I could hardly believe another year had come and gone but here it was, January 1, 2013. The sky was overcast, the wind cool but not cold. I was staying behind the trees as much as possible, trying to spy on a few wood ducks in the creek. I stood by a large pine with my binoculars and glassed the area but there were only Mergansers, fish ducks.
After a while, I forgot about the ducks and just listened to the whisper of the forest, and in no time, felt at one with it. I began to meditate and was thinking how much I was glad the year 2012 had come to an end for it had been a frustrating and challenging time. The real estate business was slow and I learned that no matter how hard you try, you can’t be prepared for everything. I felt somehow alone, tired, drained. The pine I was leaning against swayed gently back and forth while the wind sung its lullaby. ‘Overcast, cool, the wind, the forest, the animals and birds and little old lonely me’, I thought.
Suddenly something said, ‘No, it’s not just you. Not just you that does not have all the answers. Not just you who is concerned for their grandchildren’s future. Not just you who is concerned about their own or their neighbor’s livelihood. Not just you that is informed and knows enough of what is going on to see in part what is coming, what has to come! Not just you that senses danger ahead for your nation. Not just you that is dissatisfied with Washington. Not just you that needs to have faith you can prevail if you have the courage to make the sacrifices necessary. Not just you that needs the strength that when you hear the truth, you are willing to see it and accept it.

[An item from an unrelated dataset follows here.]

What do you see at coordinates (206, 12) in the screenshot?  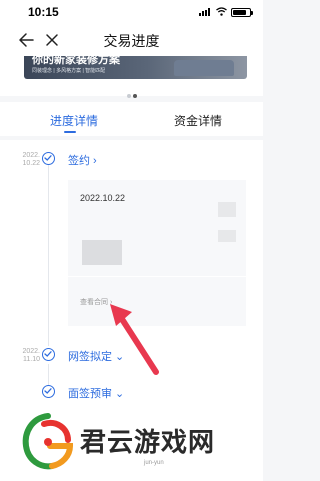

I walked slowly back to my pickup. I no longer felt alone. I felt more optimistic and knew that even though the coming year would bring unknown challenges, somehow we would persevere and grow stronger, wiser.
I became elated at the prospect of the challenges ahead; ready to meet them head on like a soldier or fighter who is prepared for the contest. I was finally mentally and inwardly ready for the New Year.
Upon returning home, I held my wife close and prayed aloud that God accept my thanks for all the blessings we share as a family and to help me be a better man in 2013 than I had been in 2012. It is adversity that builds character and I sense that, as a nation, we are in for some character building. So hold tight to those you love, to that you truly believe in, and get ready for what I think may just be the ride of our lives, may just be; The times that try men’s souls.